____ Selection
# post your best legacy/heritage flight photo



## grumman-cats (Aug 9, 2007)

Just wanted to see some or your heritage and legacy flight photo's. It still amazes me on how the crowd line gets packed when they fly these at shows. The fans really enjoy it alot. My hats off to the performers keeping those big jets stacked in tight. great job guys.

apperently I cannot download photo's at this time so mine will have to wait.


----------



## grumman-cats (Aug 9, 2007)

I guess it did work sort of. Alittle to big and fuzzy but it worked.


----------



## grumman-cats (Aug 9, 2007)

let's try this one.


----------



## grumman-cats (Aug 9, 2007)

Ok. How do you guys get your pics to load smaller so you can veiw the whole thing.


----------



## evangilder (Aug 10, 2007)
________
- Given instruction 1 -
List the username and date for every post in the thread.
- Given instruction 2 -
Copy everything in the thread from "Just wanted to" down to "have to wait.", but put "pilots" in place of "performers".
- Given instruction 3 -
In the first post of the thread, what does the poster say still amazes them at shows?
The listing that comes next has no connection to the thread.
____ Dataset content
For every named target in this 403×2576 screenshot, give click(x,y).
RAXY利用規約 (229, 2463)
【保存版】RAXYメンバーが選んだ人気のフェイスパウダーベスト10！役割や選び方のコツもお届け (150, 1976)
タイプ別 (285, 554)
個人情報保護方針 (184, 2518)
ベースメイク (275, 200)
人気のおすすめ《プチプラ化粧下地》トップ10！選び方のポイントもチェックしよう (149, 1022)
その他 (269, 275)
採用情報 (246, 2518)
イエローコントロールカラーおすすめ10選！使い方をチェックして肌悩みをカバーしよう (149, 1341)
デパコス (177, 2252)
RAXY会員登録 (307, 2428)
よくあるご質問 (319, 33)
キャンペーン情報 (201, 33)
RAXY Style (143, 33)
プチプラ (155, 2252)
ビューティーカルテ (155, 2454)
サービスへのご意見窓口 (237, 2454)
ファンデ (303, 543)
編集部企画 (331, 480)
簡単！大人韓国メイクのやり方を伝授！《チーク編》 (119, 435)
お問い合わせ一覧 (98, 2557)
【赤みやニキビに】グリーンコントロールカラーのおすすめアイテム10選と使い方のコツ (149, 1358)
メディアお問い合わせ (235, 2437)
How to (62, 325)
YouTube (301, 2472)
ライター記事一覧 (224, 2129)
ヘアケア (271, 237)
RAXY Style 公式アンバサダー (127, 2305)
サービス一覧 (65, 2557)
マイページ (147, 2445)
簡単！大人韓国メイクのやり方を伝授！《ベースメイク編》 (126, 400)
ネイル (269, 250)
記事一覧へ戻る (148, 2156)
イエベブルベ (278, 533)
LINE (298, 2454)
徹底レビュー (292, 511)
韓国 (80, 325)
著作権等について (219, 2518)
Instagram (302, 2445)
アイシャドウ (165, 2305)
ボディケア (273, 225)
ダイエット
________
- Written response 1 -
grumman-cats (Aug 9, 2007)
grumman-cats (Aug 9, 2007)
grumman-cats (Aug 9, 2007)
grumman-cats (Aug 9, 2007)
evangilder (Aug 10, 2007)

- Written response 2 -
Just wanted to see some or your heritage and legacy flight photo's. It still amazes me on how the crowd line gets packed when they fly these at shows. The fans really enjoy it alot. My hats off to the pilots keeping those big jets stacked in tight. great job guys.

apperently I cannot download photo's at this time so mine will have to wait.

- Written response 3 -
How the crowd line gets packed when they fly these at shows.